The Mistakes That Almost Killed Our Implementation
Even with the progressive tier model, we screwed up the rollout initially. Sharing these so you don't make the same errors:
Mistake 1: Not accounting for pipeline timing We launched the new system January 1st. Sounds logical, right? Wrong. Our sales cycle is 4-6 months, so reps had deals in pipeline from the old system closing under new commission rules. Created massive confusion about which rates applied to which deals.
Fix: We ended up honoring old rates for any deal that was in "proposal sent" stage or further on launch day. Much cleaner.
Mistake 2: Forgetting about split deals Our old system had complex rules for deals involving multiple reps. New system had nothing. First split deal that closed, two reps both claimed full commission under the new tiers.
Fix: Simple rule now - split deals divide the commission dollar amount equally, not the commission rate.

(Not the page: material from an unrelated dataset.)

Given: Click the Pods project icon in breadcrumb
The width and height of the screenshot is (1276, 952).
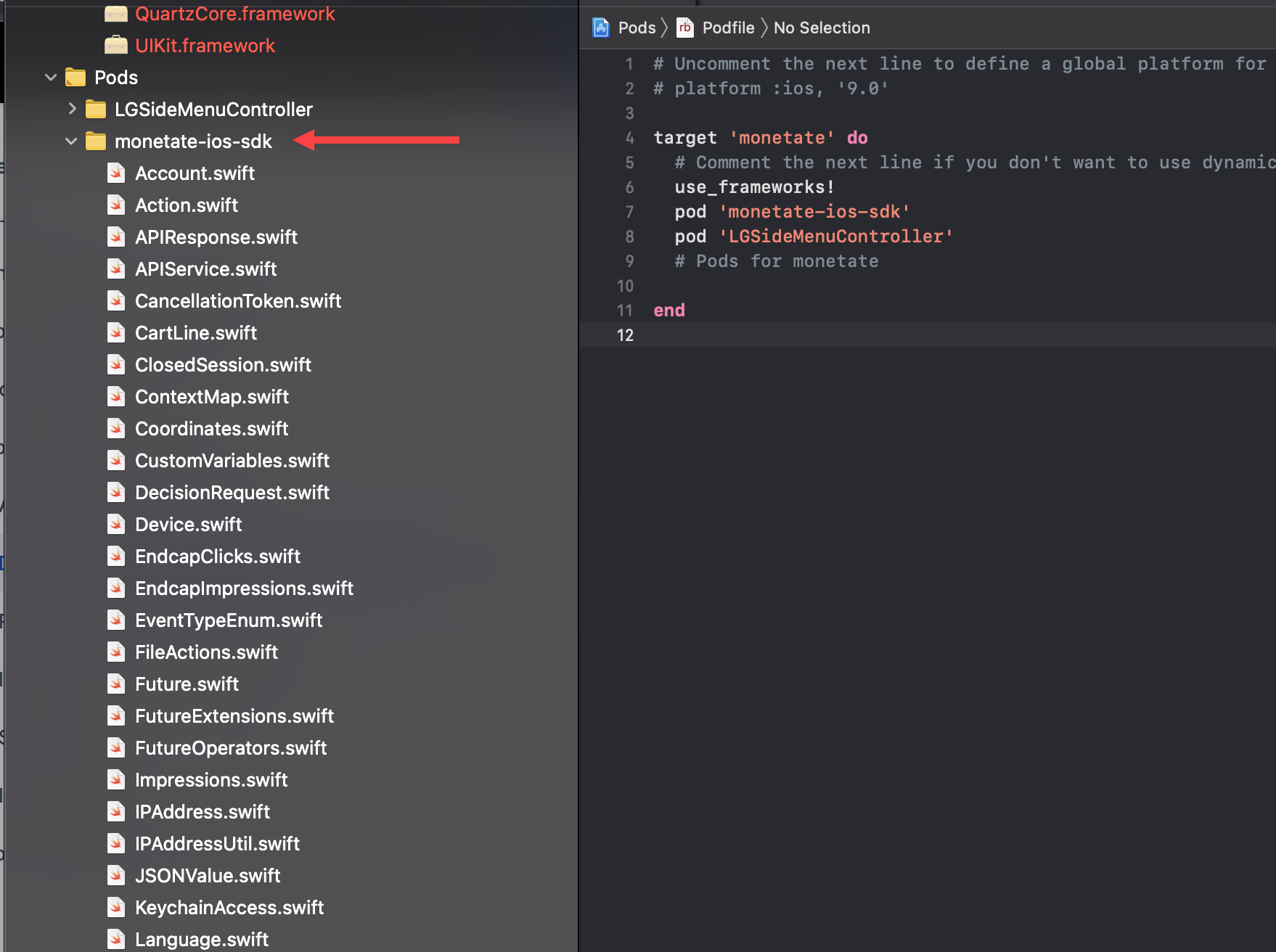Looking at the screenshot, I should 601,28.
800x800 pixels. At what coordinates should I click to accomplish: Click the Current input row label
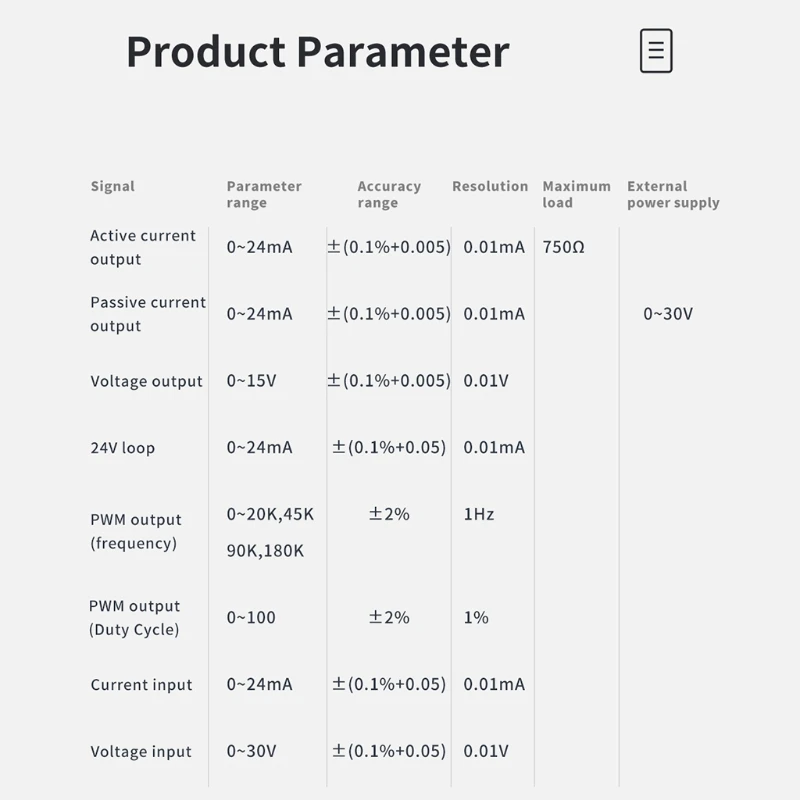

So if a $100K deal generates $4,000 commission, each rep gets $2,000, regardless of tier.
Mistake 3: No transition period We killed the old system overnight. Reps who were used to calculating earnings one way suddenly had to learn a completely different method. Led to lots of "Is this right?" conversations.
Fix: Ran both systems in parallel for one month, showing reps what they would have earned under each. Massive confidence builder.
Mistake 4: Underestimating the Excel questions Built our calculator assuming reps would use it monthly. Reality? They use it daily, sometimes multiple times per day, modeling different scenarios.
Fix: Had to make the calculator much more robust. Added deal probability weighting, pipeline forecasting, and "what if I close this deal" scenarios.
If You're In the Same Boat
Start with progressive tiers. Seriously. Even if you think your team needs something more sophisticated, get the simple version working first.
Build a calculator immediately. Whatever system you choose, make sure reps can figure out their earnings without asking you.
Plan your reset schedule upfront. Monthly payouts with quarterly tier resets seems to be the sweet spot.
Get buy-in before you launch. Walk through examples with actual reps. If they don't immediately understand it, simplify more.
Plan for edge cases upfront. Split deals, pipeline transitions, territory changes, partial months - figure these out before launch day.
Run systems in parallel initially. Show people what they would earn under both systems for at least one month. Builds massive confidence.
The goal isn't the perfect commission system. It's a commission system that actually works for real people trying to make real money.
Anyone else dealt with this? What worked for your team?